18/04/2005 | El talento del ironista

Juan Manuel de Prada

He recibido en estos días algunas quejas eclesiásticas, a veces mediante persona interpuesta, afeándome el tono demasiado frívolo o irreverente de mis crónicas romanas, que ponderan la belleza de unas monjas eslavas (como si la belleza no fuese la prueba más evidente de la gloria de Dios), retratan a los cardenales haciendo cola ante un retrete (como si la púrpura los exonerase de la fisiología) o divulgan chistes protagonizados por el difunto Juan Pablo II (chistes que, por cierto, él mismo celebraba en vida con sincero regocijo).

 

Dichas censuras me han suscitado una infinita pesadumbre, porque delatan la incapacidad de ciertas jerarquías para conectar con un lenguaje que infrinja la tabarra moralista y permita la intromisión refrescante de la ironía o la vehemencia estética; pero, sobre todo, porque representan una traición al mensaje de Cristo, que es poético y bienhumorado. A estos clérigos quejicosos, encaramados en su púlpito de sombría solemnidad, les dedico las siguientes líneas, entresacadas de En la belleza ajena, un hermoso dietario del escritor polaco Adam Zagajewski: «Al cabo de cierto tiempo fui consciente de haber nacido en un siglo que —no se sabe por qué— dotó de gran talento a los ironistas y, en cambio, trató de modo bastante severo a los moralistas, dándoles por lo general unas aptitudes mediocres y no dotándolos en absoluto de sentido estético. Lo comprobaba cuando entraba en alguna de las iglesias de Cracovia y escuchaba fragmentos de los sermones: aquellos pobres curas no tenían talento en absoluto; por lo común, carecían del don de la oratoria, les faltaba sentido estético. Pronunciaban discursos llenos de buenas intenciones, pero carentes por completo de pasión. […] Aquellos curas eran moralistas profesionales: la lengua no les interesaba; no dedicaban tiempo a los estudios acerca de la metáfora, la metonimia y la sintaxis; no se orientaban en las tendencias artísticas de nuestra irónica época. Era previsible que perdieran frente a los artistas sarcásticos, que habían comprendido el espíritu de los tiempos».

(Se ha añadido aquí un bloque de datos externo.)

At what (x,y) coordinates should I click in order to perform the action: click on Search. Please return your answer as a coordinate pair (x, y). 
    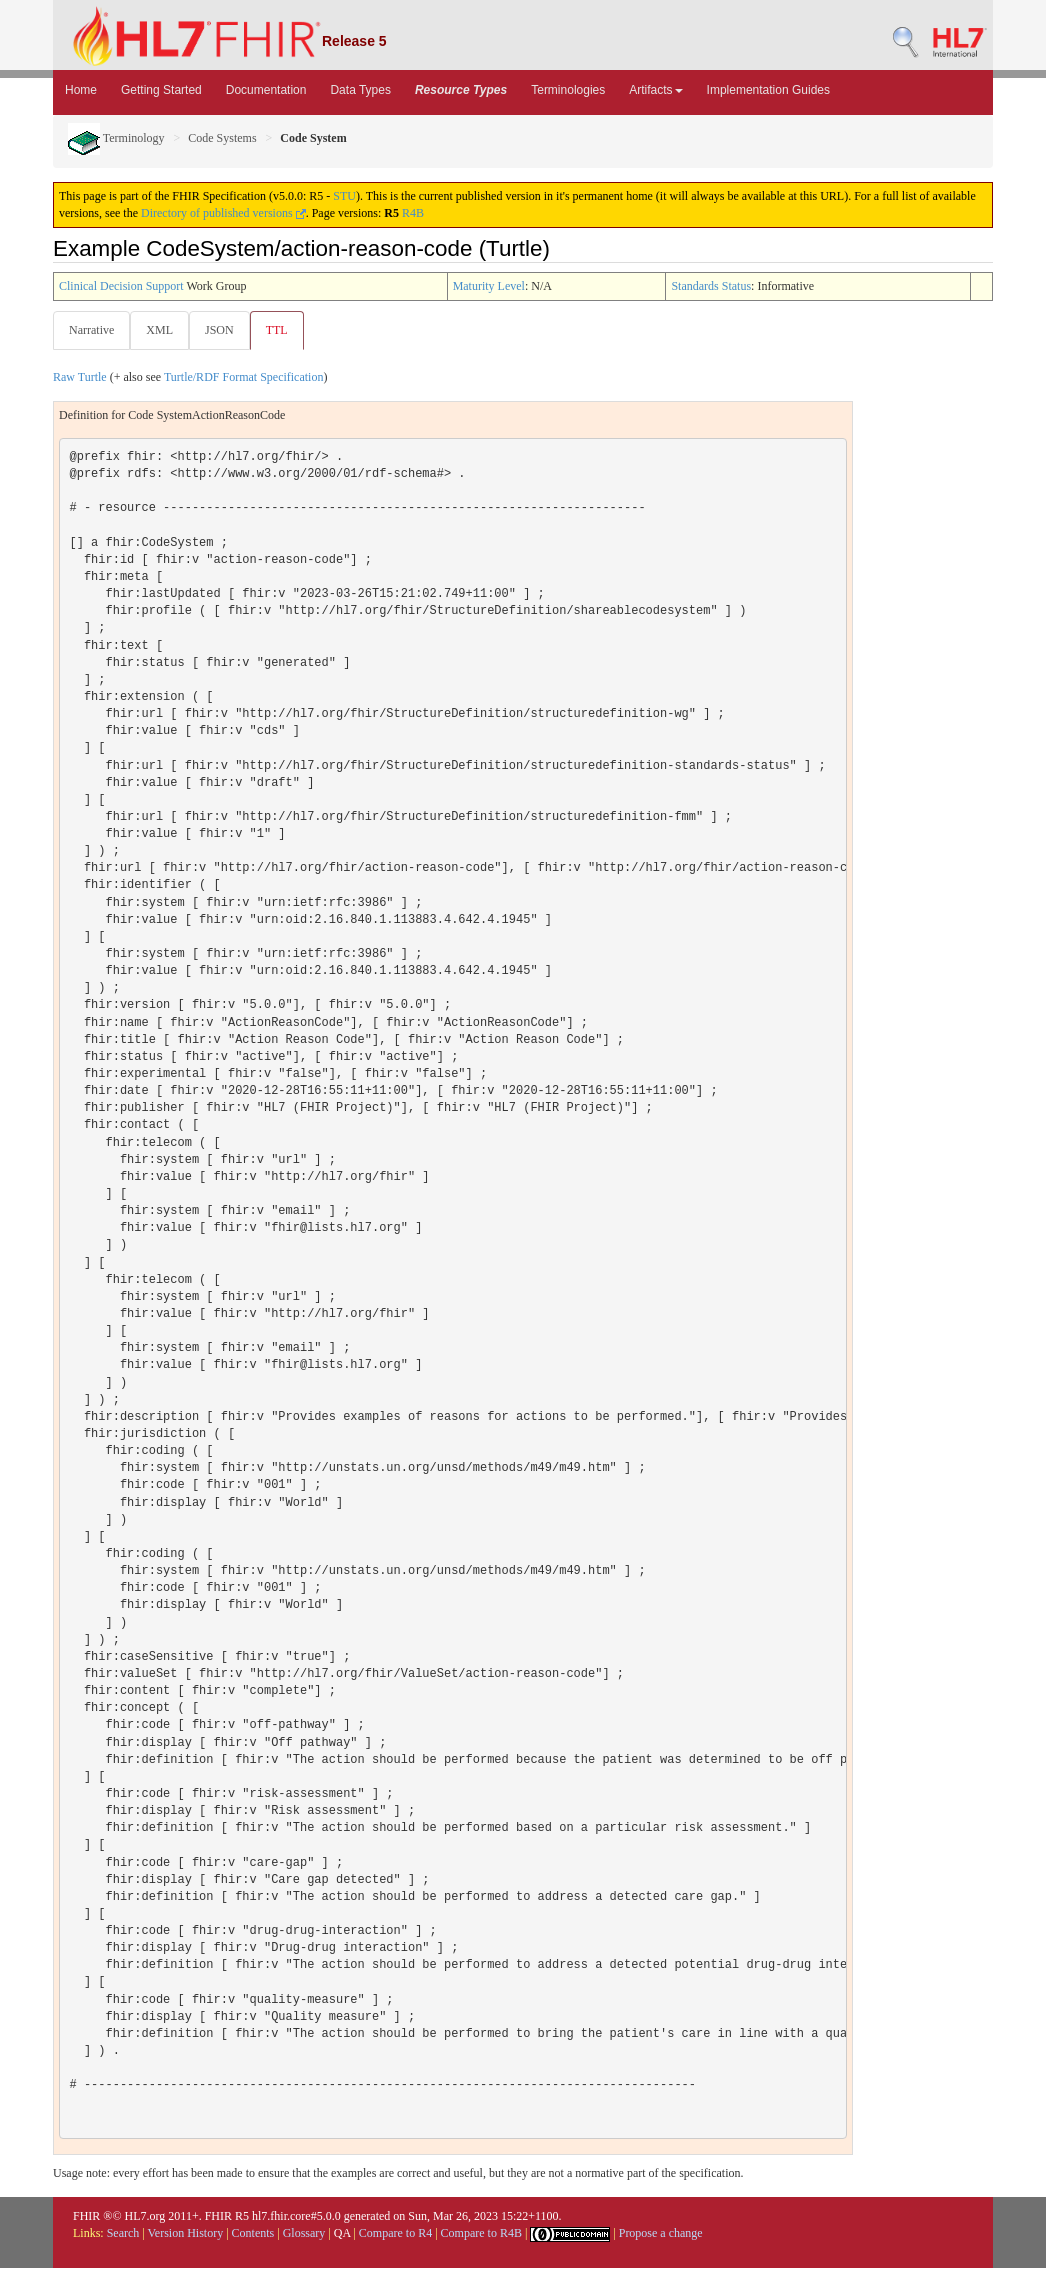
    Looking at the image, I should click on (123, 2234).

Naturalmente, la incomprensión de quienes sólo han contribuido con su amargura escolástica a alejar a la gente de las iglesias no va a inmutar mi estilo, mucho menos mi fe. En cierto modo, me ocurre lo mismo que al muy irónico Chesterton, que en cierta ocasión —no se me ocurre mejor y más jubiloso estrambote a las palabras un tanto agrias de Zagajewski—, paseando por Londres, entró en una iglesia católica en la que se estaba celebrando misa; en ese momento, un cura de retórica soporífera perpetraba una homilía digna de fray Gerundio de Campazas. «Indudablemente —pensó Chesterton—, una religión que ha sobrevivido durante dos mil años a ministros tan ineptos como éste debe tratarse de la religión verdadera».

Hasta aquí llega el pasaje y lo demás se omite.